Though there are plenty of apps for sharing still pictures taken on an iPhone, a three-person start-up is hoping to carve a niche with a program that captures not only a still picture but the several seconds of video that preceded the picture’s taking.
The company and its namesake app are both dubbed Glmps (pronounced “glimpse”). The app, which is headed to the iTunes App Store on Thursday, is the brainchild of Nick Long, Paul Robinett and Esther Crawford. The three met over YouTube, where all were frequent posters. They have since built a disparate start-up — the principals live in Milwaukee, Columbis and Austin — to develop and market the app. They expect they may all end up in the Bay Area, but for now it is a lot of video chatting, email and travel.
“For now we are trying to capture a glimpse of a photo moment,” Robinett said in an interview. In order to capture the moments that precede a picture being taken, Glmps records video from the moment the app’s camera is engaged. The app’s benefit is the ability to capture the serendipitous moments that lead up to a photo being taken.
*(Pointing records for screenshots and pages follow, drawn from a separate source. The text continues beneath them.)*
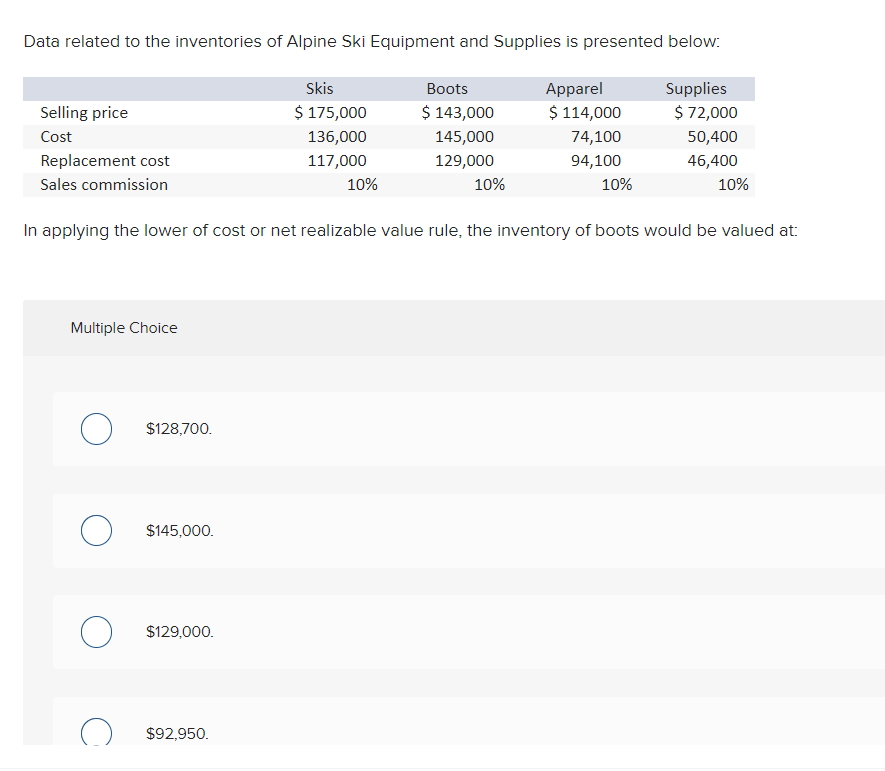Click the $128,700 answer text
The width and height of the screenshot is (885, 771).
179,429

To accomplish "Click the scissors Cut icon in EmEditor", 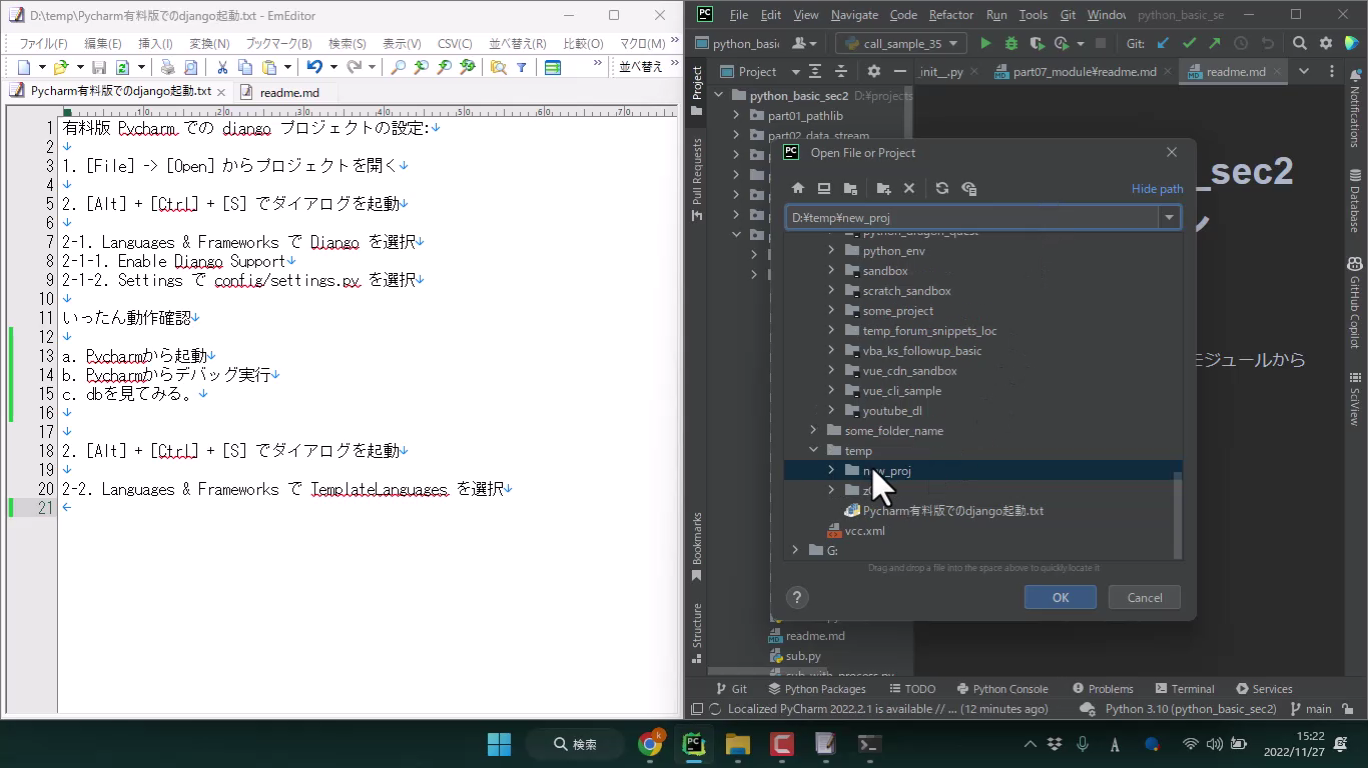I will [222, 67].
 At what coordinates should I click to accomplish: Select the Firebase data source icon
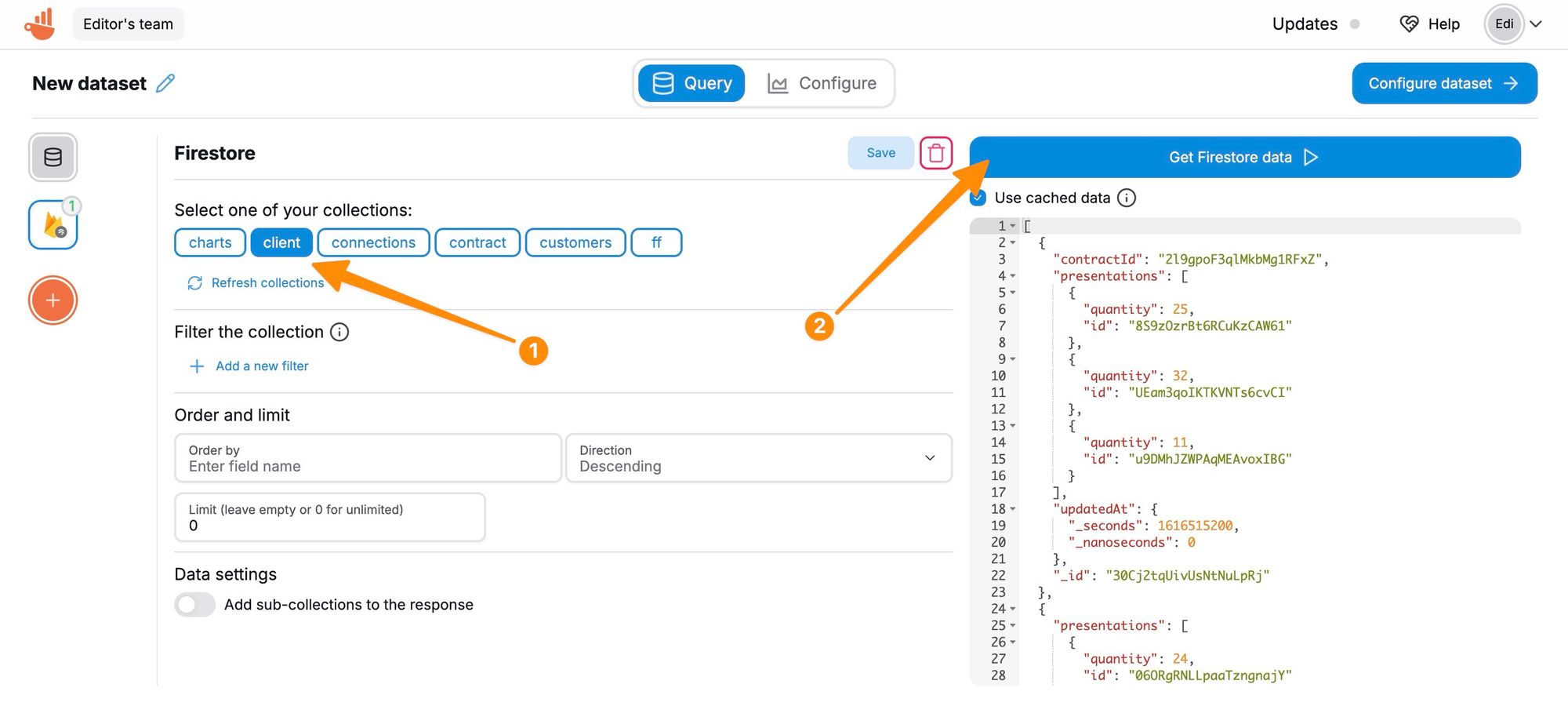[x=53, y=225]
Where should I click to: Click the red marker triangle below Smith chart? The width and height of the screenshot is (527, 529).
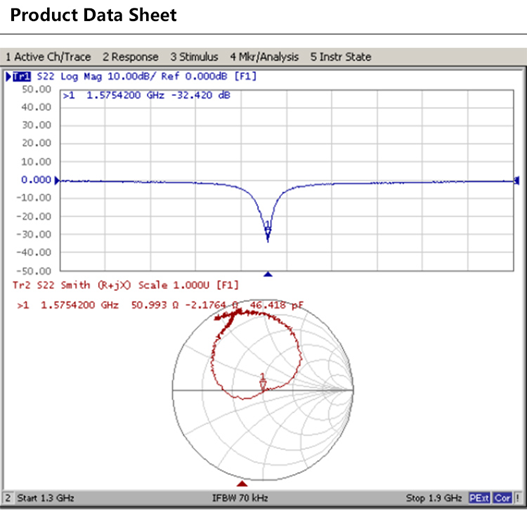click(242, 484)
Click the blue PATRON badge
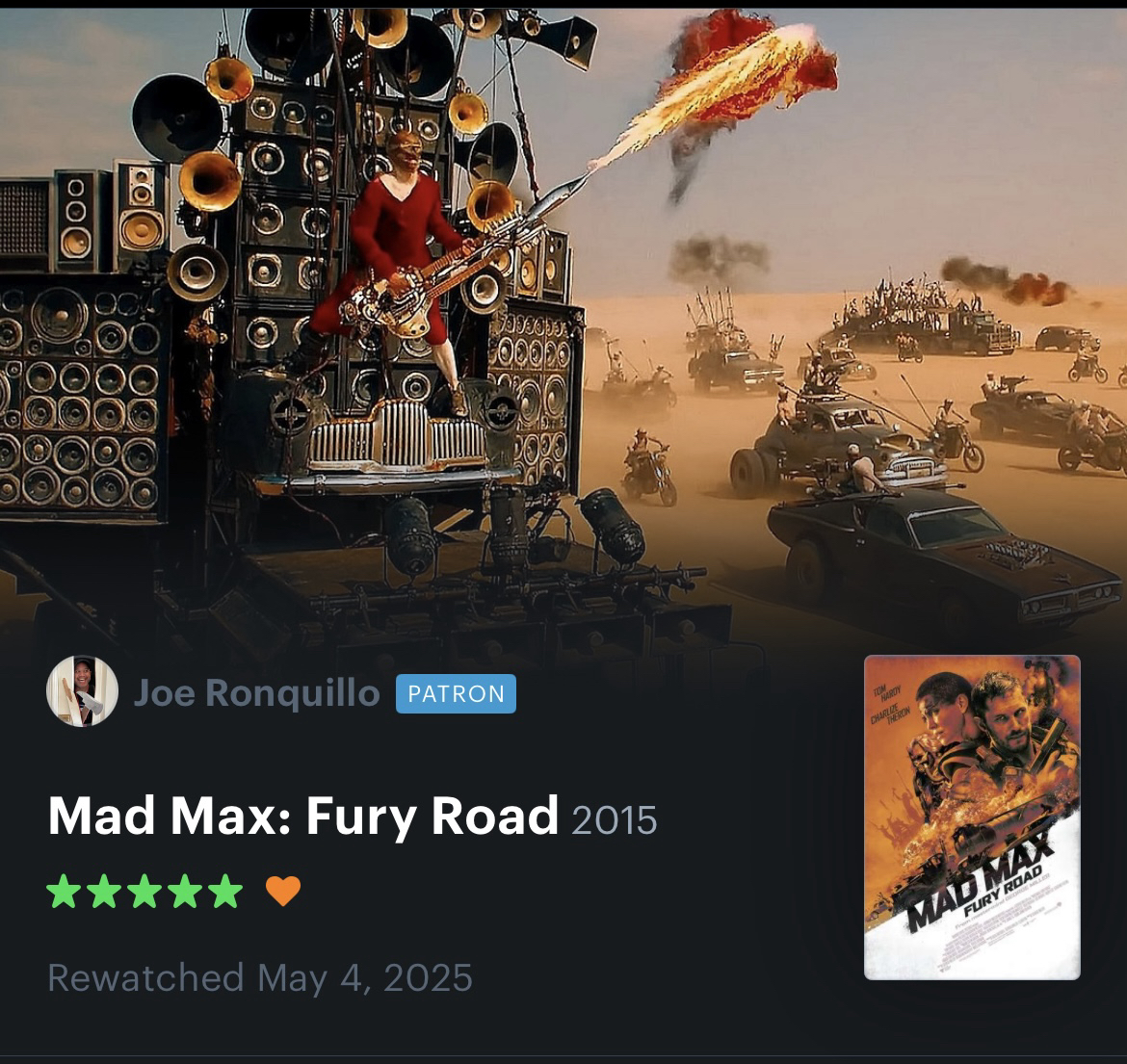This screenshot has height=1064, width=1127. pyautogui.click(x=456, y=694)
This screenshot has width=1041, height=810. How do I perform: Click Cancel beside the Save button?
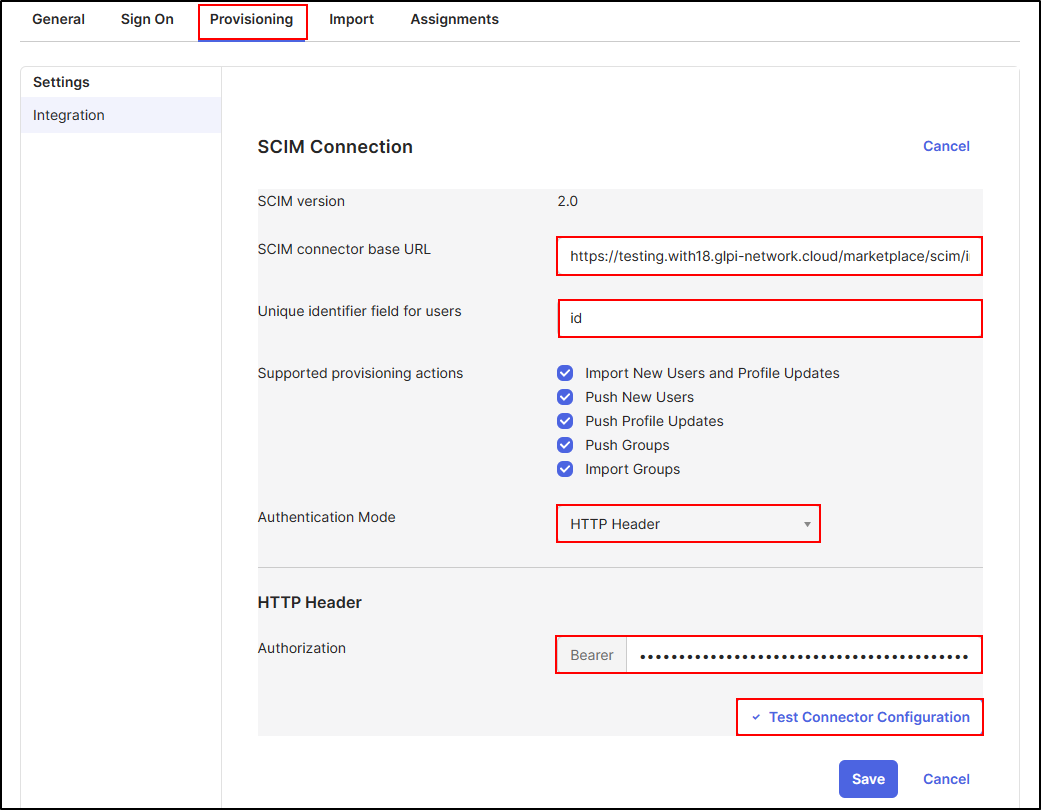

Once a scene is captured, it can then be saved to the company’s Web site and shared via Twitter or Facebook. Users can also use their Glmps to check in to Foursquare. To alternate between viewing a still or video, one simply clicks on the smaller of the two windows. The scenes can also be embedded into a Web page, as done here.
“You can shoot video, but most people won’t check in with video, and photo is lacking to tell the whole story,” Robinett said.
The idea is a compelling one. It’s actually a product I have been wanting for some time. I had an idea several years ago that it would make for a cool photo exhibition to have still photos displayed alongside monitors showing the moments before and after a photo was taken — since those often add context and life to a moment.
Sony actually had a hybrid still/video camera a few years back that had such a feature. However, it seemed like not necessarily enough to justify buying several hundred dollars worth of hardware.
Glmps, on the other hand, brings the idea to anyone with an iPhone, makes it easy to share, and hits the magic price — free.
While phone-based photo networks like Instagram and PicPlz tend to feature a lot of scenic stills, Glmps is more geared toward things in motion, particularly people and pets. The app has been in beta with a few dozen active testers. Among the interesting users so far: A married couple in which the husband is in Afghanistan and the wife is at home with a new baby. The couple use the app to send short snippets of their day to one another.
Glmps has evolved since it was first envisioned. The original idea, Long said, was to bring to life short looped videos of a scene, similar to the way the Daily Prophet newspaper works in “Harry Potter.” The company also toyed with capturing the scene after a picture was taken, but ultimately decided to go with a hybrid approach that captures a still image and the five seconds that precede it.
The still itself is a low-resolution square image. The trio opted for lower-quality stills and video in order to make the glimpses easy to capture and share.
Although definitely accessible, there are some caveats with Glmps. First of all, the program can be a battery hog. In part, that’s a necessity, given that the app is always recording.
Also, the video moments recorded by the app can only be saved by posting them to the Glmps site, where they are available for anyone to see. There is no “private” option, which may make you think twice about, say, capturing that adorable moment of your loved one snoring, or of the kids doing something embarrassing.
It also should make people think twice before turning on the optional geolocation feature.
The Glmps trio says there are a number of features it hopes to add, including an option to keep moments private, or share them with only a select group of friends.
For now, Glmps remains a work in progress. The business model, the company said, is “evolving” and the product is currently bootstrapped, though they are seeking investors.
“We’ve met with investors,” Crawford said. “We just haven’t found the right partner.”